António Guterres quer uma resposta radical contra as agressões sexuais cometidas pelos Capacetes Azuis em missões de paz e anunciou uma nova estratégia que deverá “mudar a situação”.

O novo secretário geral das Nações Unidas, António Guterres, quer uma resposta radical contra as agressões sexuais cometidas pelos Capacetes Azuis em missões de paz e anunciou, esta sexta-feira, uma nova estratégia que deverá “mudar a situação”.
Guterres, que substituiu no cargo Ban Ki-moon a 1 de janeiro, nomeou uma comissão de nove pessoas para trabalhar numa nova abordagem do problema, dando um sinal claro da sua intenção de reforçar as sanções a aplicar nestes casos, que prejudicam a imagem da ONU. Este grupo de trabalho vai apresentar rapidamente as suas conclusões sobre este problema, anunciou Stéphane Dujarric, porta-voz das Nações Unidas.
Mas grupos de defesa dos direitos humanos têm criticado a falta de ação contra estes acusados, que muitas vezes nem são sujeitos a inquérito ou são apenas castigados com sanções ligeiras.

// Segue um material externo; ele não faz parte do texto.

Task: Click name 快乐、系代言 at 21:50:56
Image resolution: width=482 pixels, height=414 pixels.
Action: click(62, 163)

Esta nova estratégia para castigar os abusos sexuais fará parte de um relatório que António Guterres apresentará em fevereiro à Assembleia-geral da ONU.

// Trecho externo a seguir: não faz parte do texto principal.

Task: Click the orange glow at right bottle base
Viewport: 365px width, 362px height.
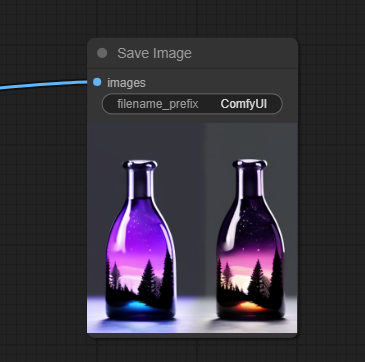Action: pyautogui.click(x=251, y=306)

Segundo o relatório apresentado no ano passado, foram feitas 69 acusações de agressão sexual e exploração contra os soldados da paz provenientes de 21 países diferentes. No último mês o número de acusações era de 82, segundo a página da ONU na Internet. Cerca de 100.000 soldados e policias de 123 países participam em diferentes missões de manutenção da paz no mundo.